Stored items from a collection
▼▼▼

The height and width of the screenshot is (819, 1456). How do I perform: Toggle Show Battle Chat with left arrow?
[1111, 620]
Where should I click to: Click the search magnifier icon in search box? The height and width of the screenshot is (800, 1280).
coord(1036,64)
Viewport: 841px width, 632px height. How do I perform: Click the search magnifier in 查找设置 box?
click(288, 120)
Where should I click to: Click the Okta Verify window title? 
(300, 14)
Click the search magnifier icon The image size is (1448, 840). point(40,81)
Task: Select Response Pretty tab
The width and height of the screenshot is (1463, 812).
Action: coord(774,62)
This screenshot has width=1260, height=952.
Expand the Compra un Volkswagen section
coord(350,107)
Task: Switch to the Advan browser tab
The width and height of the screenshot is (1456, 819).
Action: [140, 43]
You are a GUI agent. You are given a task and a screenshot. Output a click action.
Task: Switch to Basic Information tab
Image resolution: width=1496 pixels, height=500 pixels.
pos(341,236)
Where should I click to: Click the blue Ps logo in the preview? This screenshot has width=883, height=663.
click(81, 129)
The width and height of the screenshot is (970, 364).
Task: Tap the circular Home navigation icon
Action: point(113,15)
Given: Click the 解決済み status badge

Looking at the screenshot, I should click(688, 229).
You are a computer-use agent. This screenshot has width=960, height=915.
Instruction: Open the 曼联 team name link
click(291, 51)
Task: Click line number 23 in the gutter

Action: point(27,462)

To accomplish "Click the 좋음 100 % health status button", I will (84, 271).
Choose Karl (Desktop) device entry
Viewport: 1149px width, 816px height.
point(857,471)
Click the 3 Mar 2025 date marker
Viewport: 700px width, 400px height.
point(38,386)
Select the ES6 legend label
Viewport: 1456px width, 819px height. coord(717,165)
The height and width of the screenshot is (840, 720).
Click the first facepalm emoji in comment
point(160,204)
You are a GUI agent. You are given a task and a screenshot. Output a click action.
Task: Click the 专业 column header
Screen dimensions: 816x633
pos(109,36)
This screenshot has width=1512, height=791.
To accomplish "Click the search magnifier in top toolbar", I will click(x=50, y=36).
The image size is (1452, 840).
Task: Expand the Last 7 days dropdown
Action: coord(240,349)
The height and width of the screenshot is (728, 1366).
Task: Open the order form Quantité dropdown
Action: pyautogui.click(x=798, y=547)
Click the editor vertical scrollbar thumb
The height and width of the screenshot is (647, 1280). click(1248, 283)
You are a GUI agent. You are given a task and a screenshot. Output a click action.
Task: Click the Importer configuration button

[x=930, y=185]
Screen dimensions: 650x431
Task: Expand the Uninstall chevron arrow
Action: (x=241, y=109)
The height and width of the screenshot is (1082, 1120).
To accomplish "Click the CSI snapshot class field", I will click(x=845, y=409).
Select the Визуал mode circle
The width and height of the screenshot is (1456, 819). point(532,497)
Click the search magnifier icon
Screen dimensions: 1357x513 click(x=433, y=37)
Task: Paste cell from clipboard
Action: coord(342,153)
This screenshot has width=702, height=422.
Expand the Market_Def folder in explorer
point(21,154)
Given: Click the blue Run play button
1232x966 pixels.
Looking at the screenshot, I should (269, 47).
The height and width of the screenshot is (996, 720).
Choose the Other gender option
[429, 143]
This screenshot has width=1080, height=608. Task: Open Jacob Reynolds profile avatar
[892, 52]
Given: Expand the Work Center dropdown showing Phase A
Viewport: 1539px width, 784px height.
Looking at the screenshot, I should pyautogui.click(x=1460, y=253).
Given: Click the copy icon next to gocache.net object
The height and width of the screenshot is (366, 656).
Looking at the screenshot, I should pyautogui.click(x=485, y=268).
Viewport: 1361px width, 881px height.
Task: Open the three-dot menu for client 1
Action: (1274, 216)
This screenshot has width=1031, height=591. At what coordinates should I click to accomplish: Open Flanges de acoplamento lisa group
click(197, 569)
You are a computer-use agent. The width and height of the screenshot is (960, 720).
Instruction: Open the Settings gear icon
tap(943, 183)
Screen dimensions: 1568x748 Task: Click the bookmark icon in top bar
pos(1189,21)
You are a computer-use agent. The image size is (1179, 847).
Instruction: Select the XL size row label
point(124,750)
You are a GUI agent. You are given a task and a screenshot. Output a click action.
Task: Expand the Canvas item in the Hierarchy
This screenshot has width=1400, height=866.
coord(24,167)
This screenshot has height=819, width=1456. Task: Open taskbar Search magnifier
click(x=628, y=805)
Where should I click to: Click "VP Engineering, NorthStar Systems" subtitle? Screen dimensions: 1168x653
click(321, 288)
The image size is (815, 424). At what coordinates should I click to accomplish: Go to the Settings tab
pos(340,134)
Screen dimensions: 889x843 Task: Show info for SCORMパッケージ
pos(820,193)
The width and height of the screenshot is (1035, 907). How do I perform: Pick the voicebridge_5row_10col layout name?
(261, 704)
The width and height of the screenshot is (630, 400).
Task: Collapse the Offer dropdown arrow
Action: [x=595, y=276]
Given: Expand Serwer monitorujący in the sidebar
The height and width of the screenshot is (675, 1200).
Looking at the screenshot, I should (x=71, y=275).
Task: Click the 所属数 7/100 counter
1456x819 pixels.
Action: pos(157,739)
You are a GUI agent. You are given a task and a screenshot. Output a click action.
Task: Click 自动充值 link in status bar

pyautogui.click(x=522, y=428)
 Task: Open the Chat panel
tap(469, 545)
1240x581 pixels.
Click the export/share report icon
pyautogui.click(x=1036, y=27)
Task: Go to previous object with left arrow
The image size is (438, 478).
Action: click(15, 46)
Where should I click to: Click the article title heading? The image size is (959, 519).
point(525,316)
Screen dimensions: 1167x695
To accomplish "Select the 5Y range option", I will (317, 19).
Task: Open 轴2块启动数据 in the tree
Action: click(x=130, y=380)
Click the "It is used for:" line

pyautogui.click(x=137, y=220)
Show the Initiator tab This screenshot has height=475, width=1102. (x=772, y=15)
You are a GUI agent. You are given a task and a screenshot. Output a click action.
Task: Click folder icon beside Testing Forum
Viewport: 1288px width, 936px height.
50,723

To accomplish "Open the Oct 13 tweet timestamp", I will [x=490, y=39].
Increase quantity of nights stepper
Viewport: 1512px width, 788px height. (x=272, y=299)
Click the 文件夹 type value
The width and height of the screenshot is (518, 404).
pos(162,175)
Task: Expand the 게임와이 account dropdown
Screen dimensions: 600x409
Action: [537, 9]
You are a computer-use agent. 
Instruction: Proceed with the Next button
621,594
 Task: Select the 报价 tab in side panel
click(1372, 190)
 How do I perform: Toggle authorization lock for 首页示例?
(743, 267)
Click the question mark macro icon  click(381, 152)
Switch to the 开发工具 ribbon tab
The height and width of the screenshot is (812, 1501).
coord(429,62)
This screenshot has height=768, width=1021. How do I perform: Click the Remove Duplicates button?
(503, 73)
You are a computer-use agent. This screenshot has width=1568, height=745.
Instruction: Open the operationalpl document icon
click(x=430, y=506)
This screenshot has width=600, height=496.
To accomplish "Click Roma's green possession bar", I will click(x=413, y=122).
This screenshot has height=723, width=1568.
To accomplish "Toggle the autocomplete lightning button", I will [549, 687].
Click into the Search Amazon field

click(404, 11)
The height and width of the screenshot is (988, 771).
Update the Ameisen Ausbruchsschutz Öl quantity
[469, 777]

▲▲▲

§ **WHAT THE EXERCISE ASKS**
Swap "Ps logo" for "Ps icon" in everything from the line containing "Where should I click to: Click the blue" down to the line containing "Looking at the screenshot, I should click(688, 229).", and give only those lines with nothing else changed.

§ **TASK RESULT**
Where should I click to: Click the blue Ps icon in the preview? This screenshot has width=883, height=663.
click(81, 129)
The width and height of the screenshot is (970, 364).
Task: Tap the circular Home navigation icon
Action: point(113,15)
Given: Click the 解決済み status badge

Looking at the screenshot, I should click(688, 229).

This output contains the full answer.